Amelia wished she could feel a fraction of their enthusiasm, but all she could muster up was a dull, throbbing fear.

She wandered to her entry hall and peeked out the shutters just as Nina’s rented SUV turned into her driveway. She worked to quell the flutters in her stomach as she opened her front door and stepped onto the porch. Nina, who wasn’t driving, had stepped onto the driveway and was trying to juggle an enormous Louis Vuitton bag and her phone with a heap of brown paper sacks emblazoned with a familiar dark-green logo.

“I come bearing gifts,” she said, seeing Amelia and holding up the bags.

Amelia grinned. Starbucks pastries were totally a guilty pleasure of hers, and Nina totally knew it.

“Here, let me help.” She rushed down the steps and took the bags from Nina’s hands.

Nick and Teddy beat them into the house and made a beeline for the row of computers. Before Amelia had downed half a blueberry scone, they had her set up on one of the interconnected laptops. In no time, the conference was off and rolling, and she found herself completely immersed in her own fictional world. She’d never occupied it with so many other people at once, and she’d had no idea what a thrill that would be. The forums’ participants kept her brain constantly working, drilling her with in-depth questions about characters, settings, things implied and things behind the scenes. They took the sessions so seriously that the line between fantasy and reality became fuzzier by the hour. Amelia was so engrossed in the discussions that she barely remembered her earlier worries.

Questions did surface throughout the day about Colin, but not nearly as often as she had feared. And to her surprise, almost every time it happened readers stepped up in her defense with comments like,
“Leave the girl alone, hasn’t she had enough?”
and
“This is about her books, not her love life.”

Amelia was touched by the protectiveness of her fans. No author could possibly have better fans, she thought, and she told them so again and again. The whole day went far better than she’d expected. When things wound down that evening, she even found herself looking forward to doing it again the next day.

She was tired, though, and so was the rest of the crew. Once they’d finished the pizzas she’d ordered, Nina, Nick, and Teddy headed for the door. As soon as it closed behind them, Amelia dashed back to her room to grab her phone. She had a couple of missed calls from Colin, and she was dying to call him back and tell him about the conference.

He picked up on the first ring.

“Hey.” His voice was uncharacteristically subdued.

“Hey back. What’s the matter?”

“Nothing much. Just a long day.” He paused. “How was the conference?”

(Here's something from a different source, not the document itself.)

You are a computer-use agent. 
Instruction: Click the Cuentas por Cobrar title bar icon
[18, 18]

“It was awesome, seriously. I don’t know why I was dreading it so much. You wouldn’t believe how great everybody was, and the questions…man, they were so tough. I mean, the whole thing was maybe tougher in that sense than I expected, but that’s what made it so cool.”

“That’s great. I’m glad it went well.” He still sounded off, and she didn’t know what to make of it. Colin was the most perpetually sunny person she’d ever met.

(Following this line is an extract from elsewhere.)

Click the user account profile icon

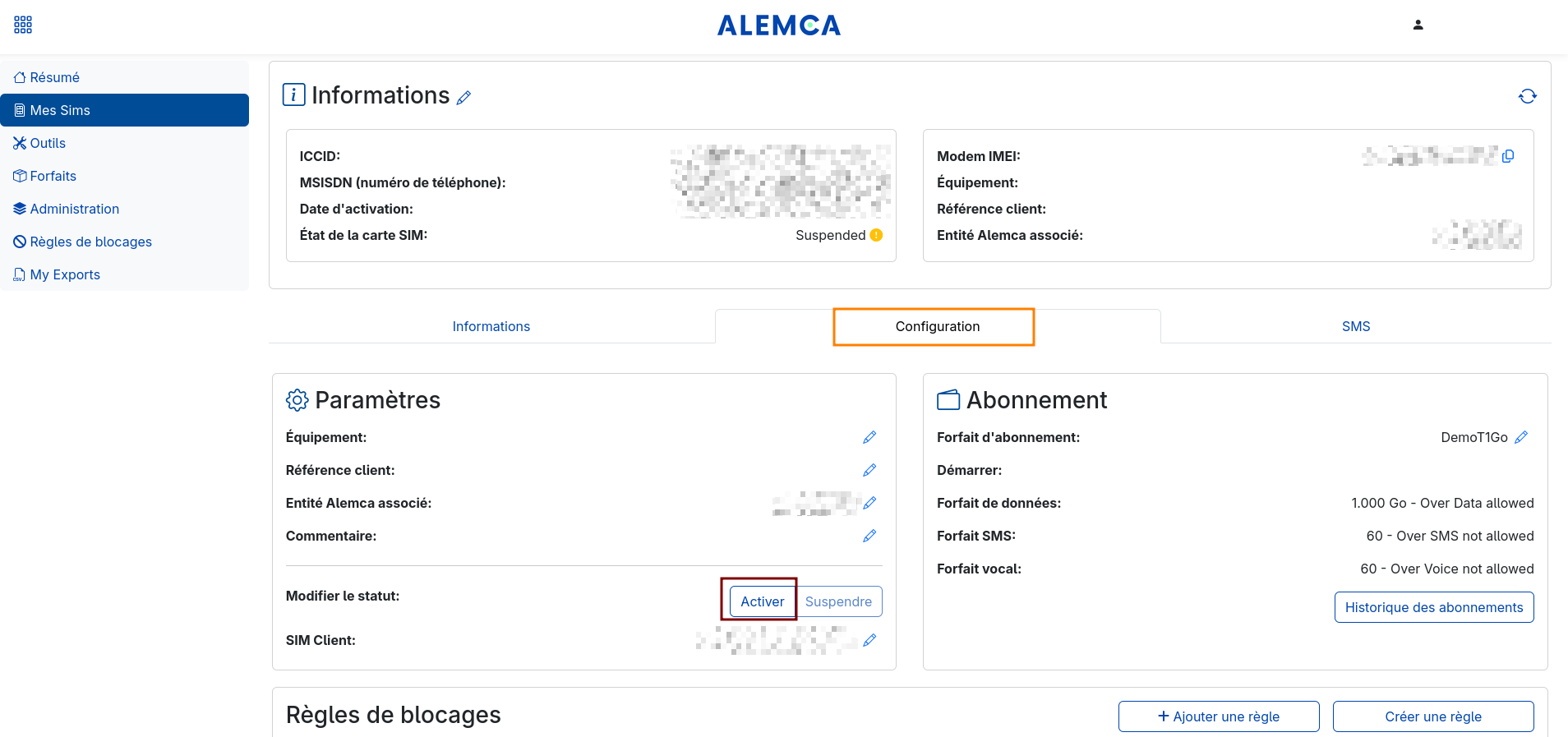pos(1418,25)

“Seriously, what’s wrong? You sound…depressed.”

He was quiet for a few seconds. “So you haven’t seen any…news today? Well, not news, that’s not the right word for it. But you haven’t heard anything you want to talk to me about?”

Amelia hesitated. “Noooo. I haven’t had a second free today. Well, I mean, we had breaks and stuff, and lunch but…” Her voice trailed off, and her heart thudded in her chest. “Why, Colin? What’s going on?”

He sighed. “Nothing. That’s just it. Nothing’s going on. But…” He paused, sighed again. “Shit. I never pay any attention to this crap, but I was afraid you’d see it and be upset. There’s news out today about me, and it’s not true. I know you’ve seen how it all works enough by this point that you know better than to believe it, but I’ve been scared all day that you’d see it or hear about it and that you
would
believe it. When I didn’t hear from you all day…well, I’ve been worried.”